• _Instructions for the task_
Repeat the records. Match each character exactly.

• _Extracted records_
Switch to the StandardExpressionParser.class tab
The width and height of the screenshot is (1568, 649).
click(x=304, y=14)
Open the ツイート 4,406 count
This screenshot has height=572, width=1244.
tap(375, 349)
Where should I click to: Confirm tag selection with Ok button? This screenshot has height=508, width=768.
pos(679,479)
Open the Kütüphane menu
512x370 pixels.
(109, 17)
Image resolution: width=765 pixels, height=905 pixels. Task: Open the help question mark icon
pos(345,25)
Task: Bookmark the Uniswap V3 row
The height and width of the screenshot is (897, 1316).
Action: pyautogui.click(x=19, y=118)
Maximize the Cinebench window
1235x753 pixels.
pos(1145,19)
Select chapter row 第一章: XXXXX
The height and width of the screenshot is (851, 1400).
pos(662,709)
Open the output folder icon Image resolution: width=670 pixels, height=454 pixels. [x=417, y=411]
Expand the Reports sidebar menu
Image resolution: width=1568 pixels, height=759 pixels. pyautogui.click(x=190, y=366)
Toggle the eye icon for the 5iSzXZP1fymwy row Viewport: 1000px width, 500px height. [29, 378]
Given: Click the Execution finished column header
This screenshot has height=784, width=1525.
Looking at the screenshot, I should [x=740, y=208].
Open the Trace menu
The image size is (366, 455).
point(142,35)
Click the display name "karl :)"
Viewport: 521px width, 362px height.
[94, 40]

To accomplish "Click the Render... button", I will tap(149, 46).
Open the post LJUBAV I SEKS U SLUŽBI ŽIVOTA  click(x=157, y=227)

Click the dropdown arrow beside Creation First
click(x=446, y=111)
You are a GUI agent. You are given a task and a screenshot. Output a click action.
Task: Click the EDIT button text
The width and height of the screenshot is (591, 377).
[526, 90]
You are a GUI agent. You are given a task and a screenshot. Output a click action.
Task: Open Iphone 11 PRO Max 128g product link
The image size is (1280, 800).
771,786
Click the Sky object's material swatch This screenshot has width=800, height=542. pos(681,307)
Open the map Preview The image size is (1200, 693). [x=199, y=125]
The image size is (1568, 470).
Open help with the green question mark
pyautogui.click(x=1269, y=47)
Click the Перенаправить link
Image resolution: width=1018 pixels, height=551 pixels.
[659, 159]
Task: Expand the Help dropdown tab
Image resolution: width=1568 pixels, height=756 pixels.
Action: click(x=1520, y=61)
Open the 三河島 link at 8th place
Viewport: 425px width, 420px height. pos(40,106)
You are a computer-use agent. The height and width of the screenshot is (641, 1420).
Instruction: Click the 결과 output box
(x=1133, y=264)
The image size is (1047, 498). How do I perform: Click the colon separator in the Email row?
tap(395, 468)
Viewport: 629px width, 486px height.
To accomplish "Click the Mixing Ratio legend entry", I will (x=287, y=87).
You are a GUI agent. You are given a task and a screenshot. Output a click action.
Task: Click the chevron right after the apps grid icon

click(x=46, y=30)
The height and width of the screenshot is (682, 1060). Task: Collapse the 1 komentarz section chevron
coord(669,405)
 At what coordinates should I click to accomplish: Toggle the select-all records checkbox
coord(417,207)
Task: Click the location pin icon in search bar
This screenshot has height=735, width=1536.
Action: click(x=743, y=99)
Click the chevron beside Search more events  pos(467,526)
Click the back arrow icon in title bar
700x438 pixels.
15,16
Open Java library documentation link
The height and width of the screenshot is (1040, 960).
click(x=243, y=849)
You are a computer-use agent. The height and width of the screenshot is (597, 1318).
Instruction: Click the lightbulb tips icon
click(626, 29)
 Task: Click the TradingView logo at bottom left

• _Response to this task_
Switch to the StandardExpressionParser.class tab
The width and height of the screenshot is (1568, 649).
click(x=304, y=14)
Open the ツイート 4,406 count
This screenshot has height=572, width=1244.
tap(375, 349)
Where should I click to: Confirm tag selection with Ok button? This screenshot has height=508, width=768.
pos(679,479)
Open the Kütüphane menu
512x370 pixels.
(109, 17)
Image resolution: width=765 pixels, height=905 pixels. Task: Open the help question mark icon
pos(345,25)
Task: Bookmark the Uniswap V3 row
The height and width of the screenshot is (897, 1316).
Action: pyautogui.click(x=19, y=118)
Maximize the Cinebench window
1235x753 pixels.
pos(1145,19)
Select chapter row 第一章: XXXXX
The height and width of the screenshot is (851, 1400).
pos(662,709)
Open the output folder icon Image resolution: width=670 pixels, height=454 pixels. [x=417, y=411]
Expand the Reports sidebar menu
Image resolution: width=1568 pixels, height=759 pixels. pyautogui.click(x=190, y=366)
Toggle the eye icon for the 5iSzXZP1fymwy row Viewport: 1000px width, 500px height. [29, 378]
Given: Click the Execution finished column header
This screenshot has height=784, width=1525.
Looking at the screenshot, I should [x=740, y=208].
Open the Trace menu
The image size is (366, 455).
point(142,35)
Click the display name "karl :)"
Viewport: 521px width, 362px height.
[94, 40]

To accomplish "Click the Render... button", I will tap(149, 46).
Open the post LJUBAV I SEKS U SLUŽBI ŽIVOTA  click(x=157, y=227)

Click the dropdown arrow beside Creation First
click(x=446, y=111)
You are a GUI agent. You are given a task and a screenshot. Output a click action.
Task: Click the EDIT button text
The width and height of the screenshot is (591, 377).
[526, 90]
You are a GUI agent. You are given a task and a screenshot. Output a click action.
Task: Open Iphone 11 PRO Max 128g product link
The image size is (1280, 800).
771,786
Click the Sky object's material swatch This screenshot has width=800, height=542. pos(681,307)
Open the map Preview The image size is (1200, 693). [x=199, y=125]
The image size is (1568, 470).
Open help with the green question mark
pyautogui.click(x=1269, y=47)
Click the Перенаправить link
Image resolution: width=1018 pixels, height=551 pixels.
[659, 159]
Task: Expand the Help dropdown tab
Image resolution: width=1568 pixels, height=756 pixels.
Action: click(x=1520, y=61)
Open the 三河島 link at 8th place
Viewport: 425px width, 420px height. pos(40,106)
You are a computer-use agent. The height and width of the screenshot is (641, 1420).
Instruction: Click the 결과 output box
(x=1133, y=264)
The image size is (1047, 498). How do I perform: Click the colon separator in the Email row?
tap(395, 468)
Viewport: 629px width, 486px height.
To accomplish "Click the Mixing Ratio legend entry", I will (x=287, y=87).
You are a GUI agent. You are given a task and a screenshot. Output a click action.
Task: Click the chevron right after the apps grid icon

click(x=46, y=30)
The height and width of the screenshot is (682, 1060). Task: Collapse the 1 komentarz section chevron
coord(669,405)
 At what coordinates should I click to accomplish: Toggle the select-all records checkbox
coord(417,207)
Task: Click the location pin icon in search bar
This screenshot has height=735, width=1536.
Action: click(x=743, y=99)
Click the chevron beside Search more events  pos(467,526)
Click the back arrow icon in title bar
700x438 pixels.
15,16
Open Java library documentation link
The height and width of the screenshot is (1040, 960).
click(x=243, y=849)
You are a computer-use agent. The height and width of the screenshot is (597, 1318).
Instruction: Click the lightbulb tips icon
click(626, 29)
 Task: Click the TradingView logo at bottom left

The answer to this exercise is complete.